LLM Basics Lesson 1 of 3

How LLMs Work

What this lesson teaches

Before using tools like Claude Code effectively, you need to understand what's actually happening inside. This lesson explains the core mechanics of Large Language Models (LLMs) in simple terms.

What is an LLM?

A Large Language Model is a program that predicts the next word (or "token") based on what came before. That's it. No magic, no thinking—just very sophisticated pattern matching.

Key insight: LLMs don't "understand" anything. They predict what text is likely to come next based on patterns learned from training data.

Tokens: The building blocks

LLMs don't read words—they read tokens. A token is roughly 3-4 characters. The word "understanding" might be split into "under" + "stand" + "ing".

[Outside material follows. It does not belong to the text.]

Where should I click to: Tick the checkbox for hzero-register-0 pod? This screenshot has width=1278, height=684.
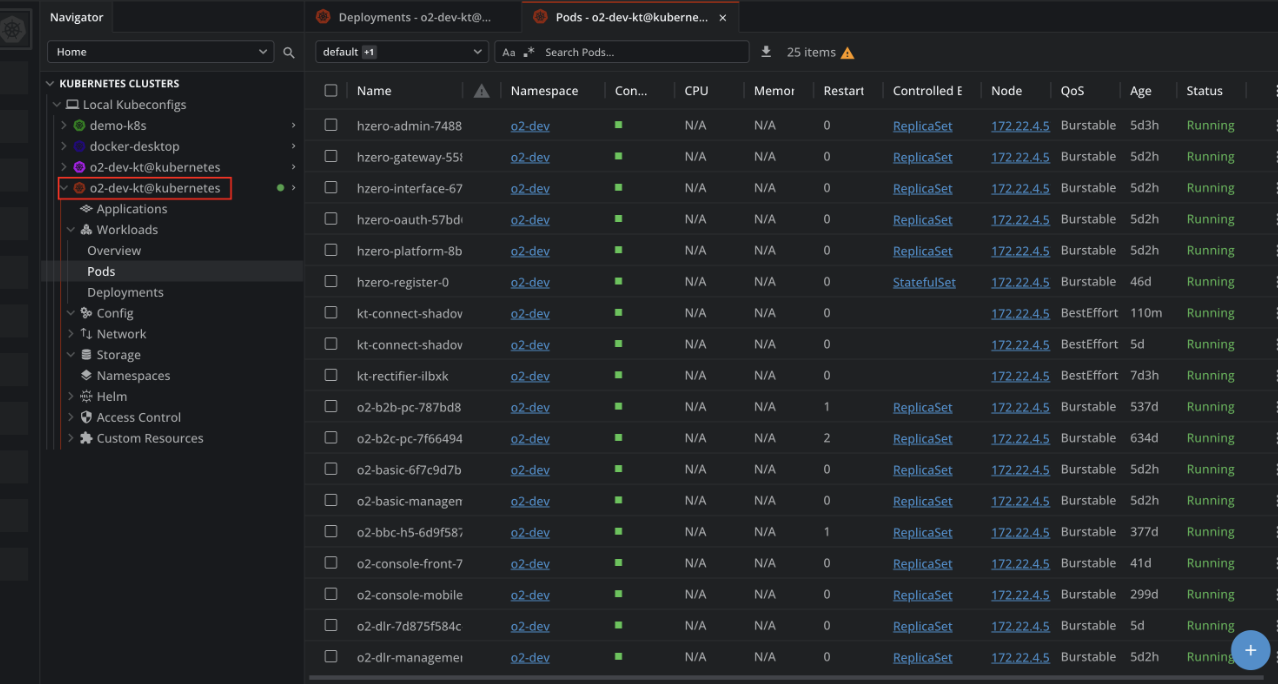click(x=331, y=282)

Why does this matter? Because you pay for tokens, and the model's memory (context window) is measured in tokens. More tokens = more cost, and eventually you hit limits.

Probability: How responses are generated

When you ask Claude a question, it doesn't retrieve an answer from a database. It generates text one token at a time, each time asking: "Given everything so far, what token is most likely next?"

This is why the same prompt can produce slightly different outputs—there's randomness (called "temperature") in the selection process.

Context window: The memory limit

The context window is everything the model can "see" at once: your prompt, the conversation history, any files you've shared. Claude's context window is large (200K tokens), but it's not infinite.

Important: Bigger context doesn't mean better results. More information can actually confuse the model and reduce output quality.

Key Takeaways

  • LLMs predict the next token based on patterns—they don't "think"
  • Tokens are the unit of measurement for input, output, and cost
  • Context window = the model's working memory (limited)
  • More context ≠ better output